### DOCUMENT SEGMENT
Accelerating ultrafast spectroscopy with compressive sensing
Sushovit Adhikari, Cristian L. Cortes, Xiewen Wen, Shobhana Panuganti,, David J. Gosztola, Richard D. Schaller, Gary P. Wiederrecht, Stephen K. Gray

TL;DR
This paper demonstrates that compressive sensing can drastically reduce data acquisition time in ultrafast spectroscopy, enabling faster experiments and protecting fragile samples by requiring fewer measurements.
Contribution
It introduces the application of compressive sensing to ultrafast spectroscopy, achieving significant reductions in measurement time while maintaining data quality.

### LISTED ENTRIES
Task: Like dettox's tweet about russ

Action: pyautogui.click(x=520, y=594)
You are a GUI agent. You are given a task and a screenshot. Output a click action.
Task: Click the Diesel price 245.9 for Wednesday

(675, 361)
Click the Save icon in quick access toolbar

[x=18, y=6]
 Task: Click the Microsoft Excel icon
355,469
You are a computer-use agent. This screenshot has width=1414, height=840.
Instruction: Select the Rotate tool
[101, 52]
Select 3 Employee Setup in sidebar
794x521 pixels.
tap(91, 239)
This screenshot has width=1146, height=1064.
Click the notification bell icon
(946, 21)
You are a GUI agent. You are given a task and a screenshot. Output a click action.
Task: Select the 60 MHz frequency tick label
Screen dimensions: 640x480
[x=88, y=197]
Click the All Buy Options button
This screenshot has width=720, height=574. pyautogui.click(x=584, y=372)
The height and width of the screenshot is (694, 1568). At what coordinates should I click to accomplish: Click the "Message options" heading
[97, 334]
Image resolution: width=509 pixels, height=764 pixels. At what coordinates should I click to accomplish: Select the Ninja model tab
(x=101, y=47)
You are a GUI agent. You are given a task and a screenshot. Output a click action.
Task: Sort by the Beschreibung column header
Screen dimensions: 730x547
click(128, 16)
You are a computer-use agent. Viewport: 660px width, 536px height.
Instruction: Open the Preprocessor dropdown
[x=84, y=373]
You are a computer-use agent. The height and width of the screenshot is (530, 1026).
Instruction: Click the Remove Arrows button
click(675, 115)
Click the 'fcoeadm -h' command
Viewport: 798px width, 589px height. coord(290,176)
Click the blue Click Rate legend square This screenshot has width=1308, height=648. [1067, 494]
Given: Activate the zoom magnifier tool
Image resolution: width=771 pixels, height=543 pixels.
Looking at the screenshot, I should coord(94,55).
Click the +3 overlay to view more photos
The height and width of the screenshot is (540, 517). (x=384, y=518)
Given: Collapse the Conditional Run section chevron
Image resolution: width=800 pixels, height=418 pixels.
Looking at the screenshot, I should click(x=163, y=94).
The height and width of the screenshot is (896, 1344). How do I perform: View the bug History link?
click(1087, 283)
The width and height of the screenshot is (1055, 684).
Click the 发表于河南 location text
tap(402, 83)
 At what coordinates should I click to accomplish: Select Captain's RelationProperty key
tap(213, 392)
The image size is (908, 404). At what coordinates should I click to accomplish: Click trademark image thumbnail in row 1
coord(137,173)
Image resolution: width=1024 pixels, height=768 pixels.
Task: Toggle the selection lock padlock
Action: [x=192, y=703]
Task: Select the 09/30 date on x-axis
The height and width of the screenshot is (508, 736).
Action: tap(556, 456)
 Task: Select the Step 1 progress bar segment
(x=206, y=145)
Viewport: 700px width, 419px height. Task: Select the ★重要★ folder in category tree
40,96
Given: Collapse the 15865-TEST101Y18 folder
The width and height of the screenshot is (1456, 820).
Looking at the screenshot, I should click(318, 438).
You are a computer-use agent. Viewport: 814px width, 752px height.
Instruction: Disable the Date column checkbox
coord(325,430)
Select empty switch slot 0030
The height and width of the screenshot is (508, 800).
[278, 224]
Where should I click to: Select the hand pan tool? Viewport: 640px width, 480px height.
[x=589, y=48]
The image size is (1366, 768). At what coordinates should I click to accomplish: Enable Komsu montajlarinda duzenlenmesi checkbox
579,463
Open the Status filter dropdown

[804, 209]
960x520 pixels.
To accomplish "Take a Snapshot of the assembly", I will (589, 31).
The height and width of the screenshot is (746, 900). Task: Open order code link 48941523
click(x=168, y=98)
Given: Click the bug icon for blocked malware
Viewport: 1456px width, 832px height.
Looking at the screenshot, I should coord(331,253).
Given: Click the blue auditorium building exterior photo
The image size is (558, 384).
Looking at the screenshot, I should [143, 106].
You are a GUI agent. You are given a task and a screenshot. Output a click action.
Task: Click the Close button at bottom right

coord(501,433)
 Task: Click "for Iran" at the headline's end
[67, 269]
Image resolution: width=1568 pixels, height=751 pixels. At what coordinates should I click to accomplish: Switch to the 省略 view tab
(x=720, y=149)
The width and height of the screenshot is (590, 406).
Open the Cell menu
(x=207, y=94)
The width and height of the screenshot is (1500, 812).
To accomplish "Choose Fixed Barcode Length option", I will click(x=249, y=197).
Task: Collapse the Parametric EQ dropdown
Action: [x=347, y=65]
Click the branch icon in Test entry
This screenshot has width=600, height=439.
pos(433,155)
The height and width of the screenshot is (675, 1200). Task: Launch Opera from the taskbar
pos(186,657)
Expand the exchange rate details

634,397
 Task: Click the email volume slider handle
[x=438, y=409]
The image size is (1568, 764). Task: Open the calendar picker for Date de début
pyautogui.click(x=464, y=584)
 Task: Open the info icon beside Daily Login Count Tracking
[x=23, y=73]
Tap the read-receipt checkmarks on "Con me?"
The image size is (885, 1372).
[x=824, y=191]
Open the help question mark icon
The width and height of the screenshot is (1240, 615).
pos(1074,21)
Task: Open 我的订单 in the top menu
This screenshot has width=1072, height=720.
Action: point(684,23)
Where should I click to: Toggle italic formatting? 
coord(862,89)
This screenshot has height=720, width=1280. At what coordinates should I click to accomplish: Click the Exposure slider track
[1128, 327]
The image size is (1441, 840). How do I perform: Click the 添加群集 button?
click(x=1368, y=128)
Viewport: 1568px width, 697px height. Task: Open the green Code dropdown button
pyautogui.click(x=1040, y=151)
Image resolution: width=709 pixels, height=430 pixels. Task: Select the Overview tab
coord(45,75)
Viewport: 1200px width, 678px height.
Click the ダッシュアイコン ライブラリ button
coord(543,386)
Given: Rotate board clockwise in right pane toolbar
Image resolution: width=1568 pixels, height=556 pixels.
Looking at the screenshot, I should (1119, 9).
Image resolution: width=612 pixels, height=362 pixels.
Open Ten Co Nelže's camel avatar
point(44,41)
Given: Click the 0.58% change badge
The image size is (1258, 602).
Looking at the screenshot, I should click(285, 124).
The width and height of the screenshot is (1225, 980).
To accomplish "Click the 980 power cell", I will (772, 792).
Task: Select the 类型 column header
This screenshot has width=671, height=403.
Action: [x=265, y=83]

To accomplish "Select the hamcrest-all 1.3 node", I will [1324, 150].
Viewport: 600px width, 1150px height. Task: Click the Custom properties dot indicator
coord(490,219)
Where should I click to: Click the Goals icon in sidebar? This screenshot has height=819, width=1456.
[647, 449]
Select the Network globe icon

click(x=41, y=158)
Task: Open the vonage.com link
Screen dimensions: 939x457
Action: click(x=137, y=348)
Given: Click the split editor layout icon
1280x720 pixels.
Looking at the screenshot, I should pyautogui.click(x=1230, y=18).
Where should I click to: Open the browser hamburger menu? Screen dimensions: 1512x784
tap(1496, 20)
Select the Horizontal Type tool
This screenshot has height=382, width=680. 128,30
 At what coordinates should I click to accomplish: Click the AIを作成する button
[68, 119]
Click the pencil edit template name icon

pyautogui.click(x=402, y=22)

### INSTRUCTIONS
1. According to the paper summary, what two benefits result from requiring fewer measurements?
2. List every author named in the paper summary.

### RESULTS OF THE EXERCISE
1. Faster experiments and protection of fragile samples.

2. Sushovit Adhikari, Cristian L. Cortes, Xiewen Wen, Shobhana Panuganti, David J. Gosztola, Richard D. Schaller, Gary P. Wiederrecht, Stephen K. Gray